Monday, August 14, 2017

Crocs at Rutland, Vt. 1704 Miles

 August 2  Autumn Inn  Bennington Vt.  1610 Miles
Walked 10 miles to Bennington, VT and called the local motel. I was
picked up and taken to the motel for seven dollars. I walked a few miles to the Post Office and picked up my winter pants that I had sent home a couple of months ago. I bought some food and resupply at the convenience store and went back to the motel and slept and watched Good Will Hunting on the TV.  Great movie. It moved me enough so that I called Terrie and tell her how much I appreciated her.


August 3  Goddard Shelter Vt. 1620 Miles
Peter, a Taiwanese-American hiker, and I bargained with the Indian shuttle driver over the seven dollars again. Persistent bastard. Then the driver took us to the trailhead where I met Jaws, an ex-Army officer, and began hiking with him.
Jaws, despite the name, is a thin bearded guy thirty-something who eats a lot and so that is how he got his name.  He is with a group of ex-army folks who are out walking the trail in the name of PTSD veterans. He was a bodyguard for a General in Afghanistan and served a number of years.
Today his back was hurting him. He twisted it when he slid on a rock. Sounds like a backstrain. He was walking slower which was about my normal pace.
It was a clear day and muddy. Vermont is famous for its mud as Pennsylvania is famous for its rocks. I learned to just let the mud cover my shoe and walk though most of it. Sure beats walking on point rocks. And actually, it didn't seem that much to me at all. Perhaps more after a rain.

We got to the top of a hill and Jaws met a couple who were a part of his group. They suggested he go to a service road and get picked up and taken to a clinic back in Bennington. He would have to go back the way we came.
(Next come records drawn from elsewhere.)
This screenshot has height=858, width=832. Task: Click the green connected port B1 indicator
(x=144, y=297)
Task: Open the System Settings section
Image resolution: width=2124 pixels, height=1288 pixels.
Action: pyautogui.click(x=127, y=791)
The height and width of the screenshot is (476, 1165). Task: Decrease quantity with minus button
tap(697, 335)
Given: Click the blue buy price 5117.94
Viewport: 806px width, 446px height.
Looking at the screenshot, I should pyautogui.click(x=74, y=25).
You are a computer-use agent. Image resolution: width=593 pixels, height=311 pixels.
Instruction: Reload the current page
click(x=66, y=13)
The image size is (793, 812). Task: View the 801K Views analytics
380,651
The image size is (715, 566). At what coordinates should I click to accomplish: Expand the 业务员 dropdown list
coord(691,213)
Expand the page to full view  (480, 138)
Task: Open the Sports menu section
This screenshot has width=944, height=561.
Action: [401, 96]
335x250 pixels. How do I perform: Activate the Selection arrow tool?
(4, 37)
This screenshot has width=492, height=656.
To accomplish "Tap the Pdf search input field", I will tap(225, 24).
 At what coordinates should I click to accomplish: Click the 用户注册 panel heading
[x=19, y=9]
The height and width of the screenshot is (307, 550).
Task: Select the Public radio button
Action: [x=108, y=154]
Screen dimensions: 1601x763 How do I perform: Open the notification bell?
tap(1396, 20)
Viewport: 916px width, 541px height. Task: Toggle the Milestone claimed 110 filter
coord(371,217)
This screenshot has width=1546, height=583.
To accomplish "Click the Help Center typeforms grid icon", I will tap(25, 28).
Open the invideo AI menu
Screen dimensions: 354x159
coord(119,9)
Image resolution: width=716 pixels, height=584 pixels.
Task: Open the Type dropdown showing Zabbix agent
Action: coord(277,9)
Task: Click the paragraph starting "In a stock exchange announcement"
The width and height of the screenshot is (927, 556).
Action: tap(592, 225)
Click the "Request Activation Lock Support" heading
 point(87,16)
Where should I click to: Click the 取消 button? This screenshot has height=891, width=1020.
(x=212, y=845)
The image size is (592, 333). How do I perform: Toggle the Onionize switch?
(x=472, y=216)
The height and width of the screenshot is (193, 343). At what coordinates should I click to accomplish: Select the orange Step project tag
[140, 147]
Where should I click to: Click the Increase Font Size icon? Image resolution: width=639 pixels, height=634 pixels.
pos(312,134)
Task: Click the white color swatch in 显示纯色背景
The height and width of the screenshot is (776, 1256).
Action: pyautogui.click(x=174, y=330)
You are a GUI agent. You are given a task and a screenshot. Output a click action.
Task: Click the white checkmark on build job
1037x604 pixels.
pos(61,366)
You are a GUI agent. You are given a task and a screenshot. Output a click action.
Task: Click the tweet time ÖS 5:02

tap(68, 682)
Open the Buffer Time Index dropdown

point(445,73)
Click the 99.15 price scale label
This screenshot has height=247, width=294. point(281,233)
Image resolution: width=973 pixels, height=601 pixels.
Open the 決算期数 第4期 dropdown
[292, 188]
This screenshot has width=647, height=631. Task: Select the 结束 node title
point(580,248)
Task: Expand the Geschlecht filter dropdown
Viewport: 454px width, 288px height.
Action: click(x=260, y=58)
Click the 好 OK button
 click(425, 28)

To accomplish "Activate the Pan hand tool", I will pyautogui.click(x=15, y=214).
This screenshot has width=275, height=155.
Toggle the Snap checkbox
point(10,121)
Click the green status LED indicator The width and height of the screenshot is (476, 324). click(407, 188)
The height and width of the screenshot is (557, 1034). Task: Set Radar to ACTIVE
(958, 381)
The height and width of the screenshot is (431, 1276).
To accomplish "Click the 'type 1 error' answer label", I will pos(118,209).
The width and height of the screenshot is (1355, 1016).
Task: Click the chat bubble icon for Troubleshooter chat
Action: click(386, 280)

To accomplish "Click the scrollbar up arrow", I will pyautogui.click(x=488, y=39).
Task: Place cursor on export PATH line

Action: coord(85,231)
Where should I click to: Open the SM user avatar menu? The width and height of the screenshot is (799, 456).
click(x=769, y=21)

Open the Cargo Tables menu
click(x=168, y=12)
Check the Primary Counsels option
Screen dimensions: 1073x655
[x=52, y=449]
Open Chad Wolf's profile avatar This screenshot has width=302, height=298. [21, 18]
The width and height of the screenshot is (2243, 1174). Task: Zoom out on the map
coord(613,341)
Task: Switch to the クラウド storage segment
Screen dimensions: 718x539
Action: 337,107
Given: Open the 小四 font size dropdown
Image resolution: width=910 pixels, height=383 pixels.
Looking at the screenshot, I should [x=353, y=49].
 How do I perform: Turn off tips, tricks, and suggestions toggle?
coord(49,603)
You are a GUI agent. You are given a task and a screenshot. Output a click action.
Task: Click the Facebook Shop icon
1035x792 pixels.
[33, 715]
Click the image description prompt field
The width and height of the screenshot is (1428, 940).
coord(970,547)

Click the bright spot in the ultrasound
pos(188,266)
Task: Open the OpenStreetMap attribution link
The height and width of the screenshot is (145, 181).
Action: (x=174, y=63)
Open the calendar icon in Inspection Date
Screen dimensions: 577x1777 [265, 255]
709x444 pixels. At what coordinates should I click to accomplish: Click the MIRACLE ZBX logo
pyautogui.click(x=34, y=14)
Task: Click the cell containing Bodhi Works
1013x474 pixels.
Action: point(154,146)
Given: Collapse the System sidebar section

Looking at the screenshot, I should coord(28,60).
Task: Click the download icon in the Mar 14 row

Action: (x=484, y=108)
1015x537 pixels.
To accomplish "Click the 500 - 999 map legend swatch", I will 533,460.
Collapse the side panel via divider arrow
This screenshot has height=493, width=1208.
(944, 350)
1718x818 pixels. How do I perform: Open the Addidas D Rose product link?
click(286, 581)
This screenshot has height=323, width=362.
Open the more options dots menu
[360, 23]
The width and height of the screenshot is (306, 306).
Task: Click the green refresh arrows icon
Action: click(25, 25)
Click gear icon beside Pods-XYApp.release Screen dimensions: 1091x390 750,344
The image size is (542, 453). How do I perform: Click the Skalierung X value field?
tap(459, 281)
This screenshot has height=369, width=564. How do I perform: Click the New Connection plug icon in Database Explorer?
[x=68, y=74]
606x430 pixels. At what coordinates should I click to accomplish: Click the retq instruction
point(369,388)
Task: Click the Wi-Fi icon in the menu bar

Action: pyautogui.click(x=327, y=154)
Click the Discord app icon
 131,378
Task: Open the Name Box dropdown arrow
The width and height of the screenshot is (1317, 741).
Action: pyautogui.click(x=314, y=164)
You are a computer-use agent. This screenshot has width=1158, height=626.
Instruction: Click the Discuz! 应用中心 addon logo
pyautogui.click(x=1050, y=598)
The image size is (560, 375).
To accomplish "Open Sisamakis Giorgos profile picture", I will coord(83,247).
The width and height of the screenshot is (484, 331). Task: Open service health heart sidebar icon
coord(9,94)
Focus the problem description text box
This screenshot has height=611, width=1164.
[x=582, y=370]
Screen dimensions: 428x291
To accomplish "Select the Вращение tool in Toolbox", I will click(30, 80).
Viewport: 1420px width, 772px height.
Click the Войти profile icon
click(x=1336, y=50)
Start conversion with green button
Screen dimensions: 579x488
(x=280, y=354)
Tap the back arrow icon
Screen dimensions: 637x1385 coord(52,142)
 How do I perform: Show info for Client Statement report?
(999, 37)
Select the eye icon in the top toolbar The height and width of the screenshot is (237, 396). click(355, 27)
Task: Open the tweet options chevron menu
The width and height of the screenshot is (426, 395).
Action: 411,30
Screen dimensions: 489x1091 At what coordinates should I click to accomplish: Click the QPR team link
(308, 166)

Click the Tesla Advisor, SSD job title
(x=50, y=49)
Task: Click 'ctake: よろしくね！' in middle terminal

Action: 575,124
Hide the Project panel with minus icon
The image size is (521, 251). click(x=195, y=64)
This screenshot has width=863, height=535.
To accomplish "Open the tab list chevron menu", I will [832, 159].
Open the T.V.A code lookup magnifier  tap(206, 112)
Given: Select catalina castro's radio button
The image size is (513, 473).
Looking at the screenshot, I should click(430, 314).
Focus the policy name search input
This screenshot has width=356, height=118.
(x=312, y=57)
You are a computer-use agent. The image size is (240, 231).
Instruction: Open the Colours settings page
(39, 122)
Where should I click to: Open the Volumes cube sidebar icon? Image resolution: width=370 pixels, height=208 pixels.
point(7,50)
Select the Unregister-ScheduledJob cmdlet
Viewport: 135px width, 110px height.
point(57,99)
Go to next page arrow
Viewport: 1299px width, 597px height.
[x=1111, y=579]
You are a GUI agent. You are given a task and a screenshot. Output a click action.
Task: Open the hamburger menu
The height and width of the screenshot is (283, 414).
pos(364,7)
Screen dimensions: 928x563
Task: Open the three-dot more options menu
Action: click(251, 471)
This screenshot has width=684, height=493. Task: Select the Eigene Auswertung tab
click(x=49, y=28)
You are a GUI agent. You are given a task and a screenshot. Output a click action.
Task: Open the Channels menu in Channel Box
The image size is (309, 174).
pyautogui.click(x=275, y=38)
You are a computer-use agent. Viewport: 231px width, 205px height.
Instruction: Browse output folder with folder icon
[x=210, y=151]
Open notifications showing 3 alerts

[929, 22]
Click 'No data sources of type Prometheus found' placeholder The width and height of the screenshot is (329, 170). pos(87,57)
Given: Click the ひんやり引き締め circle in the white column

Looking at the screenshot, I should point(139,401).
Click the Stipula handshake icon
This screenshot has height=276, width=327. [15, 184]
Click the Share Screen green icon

What a drag.  I left him there and went to toward the shelter with the couple behind me.
Then it began to thunder and I began booking it up the hill, practically running. I made it to the top of the hill and the shelter and Peter was there and several others. Then the couple came in. Then it began to pour.
I set up my bag in the 8 person shelter and then Jaws showed up drenched. I let him have a short swig of a small bottle of whiskey that I carry and gave him some pain pills. He planned to go down tomorrow if it was worse.
The couple and a few more people decided to leave and walk five miles to the next shelter after the rain let up. And then 15 minutes later it poured again. You know they must have gotten drenched.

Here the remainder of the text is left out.